Please be aware that you should not create multiple entities with the same UUID, as they are meant to be unique. In 1.8, you will run into targeting issues, while in 1.9 entities with duplicate UUIDs will be deleted when loading the chunk.

Targeting

As an example, the two skeletons to summon, each with a UUID:

1.8: /summon Skeleton ~ ~1 ~ {UUIDLeast:1l,UUIDMost:1l,CustomName:"A",Equipment:[{id:"minecraft:bow"}]}
1.9: /summon Skeleton ~ ~1 ~ {UUIDLeast:2l,UUIDMost:2l,CustomName:"B",HandItems:[{id:"minecraft:bow"}]}

When a projectile that uses the ownerName tag strikes a mob, that mob will target the entity that has the UUID specified in that tag. For example, the following will cause skeleton A to attack skeleton B, because it assumes that skeleton B has thrown the snowball:

/execute @e[type=Skeleton,name=A] ~ ~ ~ summon Snowball ~ ~4 ~ {Motion:[0.0,-1.0,0.0],ownerName:"00000000-0000-0002-0000-000000000002"}

And likewise, the following causes B to attack A:

/execute @e[type=Skeleton,name=B] ~ ~ ~ summon Snowball ~ ~4 ~ {Motion:[0.0,-1.0,0.0],ownerName:"00000000-0000-0001-0000-000000000001"}

In 1.9, you can cause one mob to ride another, and the "rider" will take control of movement. However, the rider is the one that attacks. If a zombie is riding a skeleton, the zombie will make the skeleton move into melee range and the zombie itself will attack, meaning ranged battle is not possible with that method.

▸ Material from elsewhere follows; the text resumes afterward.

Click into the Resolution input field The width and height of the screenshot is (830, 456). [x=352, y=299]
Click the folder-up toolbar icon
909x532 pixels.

Just as an example, the following will cause the skeleton to move into melee attack range of villagers in 1.9:

/summon Skeleton ~ ~1 ~ {Passengers:[{id:"Zombie"}]}

Detecting Death

No target selector can target dead/dying mobs, nor will automatically-incrementing objective-types (such as deathCount) track mobs. There are some workarounds to this, the easiest of which is testing for the mere existence of the mob and inverting the signal.

The following would simply test for the mob's existence, while you would invert the signal. If the mob was found, the signal will be off. If the mob dies, it will no longer be found and the signal is on:

/testfor @e[type=Skeleton,name=A]
/tellraw @a ["Skeleton A won!"]

/testfor @e[type=Skeleton,name=B]
/tellraw @a ["Skeleton B won!"]

Note that if you unload chunk that the skeleton is at while the mechanism is still loaded, the command block will return false since it cannot find the skeleton.